Exhibit 10.2
AMENDED AND RESTATED ADVISORY AGREEMENT
This AMENDED AND RESTATED ADVISORY AGREEMENT (this “Advisory Agreement”), dated as of [_____], 2021, is entered into by and among Strategic Storage Trust VI, Inc., a Maryland corporation (the “Company”), Strategic Storage Operating Partnership VI, L.P., a Delaware limited partnership (the “Operating Partnership”), and Strategic Storage Advisor VI, LLC, a Delaware limited liability company (the “Advisor”), on the following terms and conditions.
W I T N E S S E T H
WHEREAS, on February 26, 2021, the Company, the Operating Partnership, and the Advisor entered into an advisory agreement;
WHEREAS, the Company, the Operating Partnership, and the Advisor desire to amend and restate such advisory agreement;
WHEREAS, the Company has filed with the Securities and Exchange Commission (“SEC”) a Registration Statement on Form S-11 (No. 333-[_____]) (the “Registration Statement”) covering the issuance of Common Stock, and the Company may subsequently issue additional shares of Common Stock;
WHEREAS, the Company intends to qualify as a REIT, and to invest its funds in investments permitted by the terms of the Company’s Charter and Sections 856 through 860 of the Code;
WHEREAS, the Company is the general partner of the Operating Partnership;
WHEREAS, the Company and the Operating Partnership desire to continue to avail themselves of the experience, sources of information, advice, assistance, and certain facilities available to the Advisor and its Affiliates and to have the Advisor undertake the duties and responsibilities hereinafter set forth, on behalf of, and subject to the supervision of the Board of Directors of the Company, all as provided herein; and
WHEREAS, the Advisor is willing to continue to render such services, subject to the supervision of the Board of Directors, on the terms and conditions hereinafter set forth.

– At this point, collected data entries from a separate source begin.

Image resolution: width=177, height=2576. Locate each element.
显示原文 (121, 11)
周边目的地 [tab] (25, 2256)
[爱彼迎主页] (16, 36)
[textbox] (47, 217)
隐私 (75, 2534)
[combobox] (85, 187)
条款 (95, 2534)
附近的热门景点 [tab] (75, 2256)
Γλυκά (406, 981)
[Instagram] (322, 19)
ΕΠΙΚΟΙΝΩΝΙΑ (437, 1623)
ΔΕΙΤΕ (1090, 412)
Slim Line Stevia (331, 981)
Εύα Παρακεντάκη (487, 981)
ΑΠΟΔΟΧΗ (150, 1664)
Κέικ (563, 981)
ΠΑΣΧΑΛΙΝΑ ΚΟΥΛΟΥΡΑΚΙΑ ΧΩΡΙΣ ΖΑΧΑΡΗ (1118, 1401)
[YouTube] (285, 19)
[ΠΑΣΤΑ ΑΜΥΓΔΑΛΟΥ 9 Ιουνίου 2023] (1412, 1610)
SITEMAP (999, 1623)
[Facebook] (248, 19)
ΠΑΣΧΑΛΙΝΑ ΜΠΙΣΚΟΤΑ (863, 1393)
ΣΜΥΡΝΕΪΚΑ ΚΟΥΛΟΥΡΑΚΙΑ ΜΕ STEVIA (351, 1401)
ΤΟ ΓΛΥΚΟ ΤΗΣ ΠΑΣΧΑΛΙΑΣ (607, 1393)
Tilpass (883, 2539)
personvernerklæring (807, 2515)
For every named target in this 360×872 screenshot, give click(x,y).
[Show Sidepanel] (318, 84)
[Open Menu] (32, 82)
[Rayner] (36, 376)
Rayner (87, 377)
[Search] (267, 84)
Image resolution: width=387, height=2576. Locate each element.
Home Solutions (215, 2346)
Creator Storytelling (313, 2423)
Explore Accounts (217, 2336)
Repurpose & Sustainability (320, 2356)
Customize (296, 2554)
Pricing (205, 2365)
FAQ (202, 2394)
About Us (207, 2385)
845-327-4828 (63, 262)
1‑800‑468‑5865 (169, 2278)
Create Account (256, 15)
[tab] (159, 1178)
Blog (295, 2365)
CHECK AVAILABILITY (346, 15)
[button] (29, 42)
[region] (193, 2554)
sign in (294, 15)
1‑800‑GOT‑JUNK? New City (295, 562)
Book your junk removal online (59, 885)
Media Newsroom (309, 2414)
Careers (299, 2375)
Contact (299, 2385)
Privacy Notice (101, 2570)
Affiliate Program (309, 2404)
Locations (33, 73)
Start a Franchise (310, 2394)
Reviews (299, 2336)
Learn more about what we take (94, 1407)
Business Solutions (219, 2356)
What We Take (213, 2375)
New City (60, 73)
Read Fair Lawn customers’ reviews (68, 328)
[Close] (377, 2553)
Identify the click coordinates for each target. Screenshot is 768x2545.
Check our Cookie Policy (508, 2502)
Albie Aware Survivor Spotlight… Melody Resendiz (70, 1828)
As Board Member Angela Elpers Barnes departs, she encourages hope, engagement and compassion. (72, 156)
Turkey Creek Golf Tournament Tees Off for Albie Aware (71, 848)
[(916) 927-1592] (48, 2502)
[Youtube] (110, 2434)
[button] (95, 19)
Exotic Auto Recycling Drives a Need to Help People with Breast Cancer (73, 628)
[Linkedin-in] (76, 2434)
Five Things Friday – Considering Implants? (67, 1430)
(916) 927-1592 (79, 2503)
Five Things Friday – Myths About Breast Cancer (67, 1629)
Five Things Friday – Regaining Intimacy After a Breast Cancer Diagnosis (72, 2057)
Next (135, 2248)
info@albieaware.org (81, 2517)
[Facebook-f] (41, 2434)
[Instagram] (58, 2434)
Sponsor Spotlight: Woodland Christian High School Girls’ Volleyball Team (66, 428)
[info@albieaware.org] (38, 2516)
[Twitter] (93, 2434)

NOW, THEREFORE, in consideration of the foregoing and of the mutual covenants and agreements contained herein, the parties hereto agree as follows:
ARTICLE 1.
DEFINITIONS
Each term defined in the preamble of this Advisory Agreement has its assigned definition, and each of the following terms has the following definition:
“Acquisition Expenses” means expenses incurred by the Company, the Operating Partnership, the Advisor, or any of their Affiliates in connection with the sourcing, selection, evaluation, and acquisition of, and investment in, Properties, whether or not acquired or made, including but not limited to legal fees and expenses, travel and communications expenses, costs of financial analysis, appraisals and surveys, nonrefundable option payments on Property not acquired, accounting fees and expenses, computer use-related expenses, architectural and engineering reports, environmental reports, title insurance and escrow fees, and personnel and other direct expenses related to the selection and acquisition of Properties.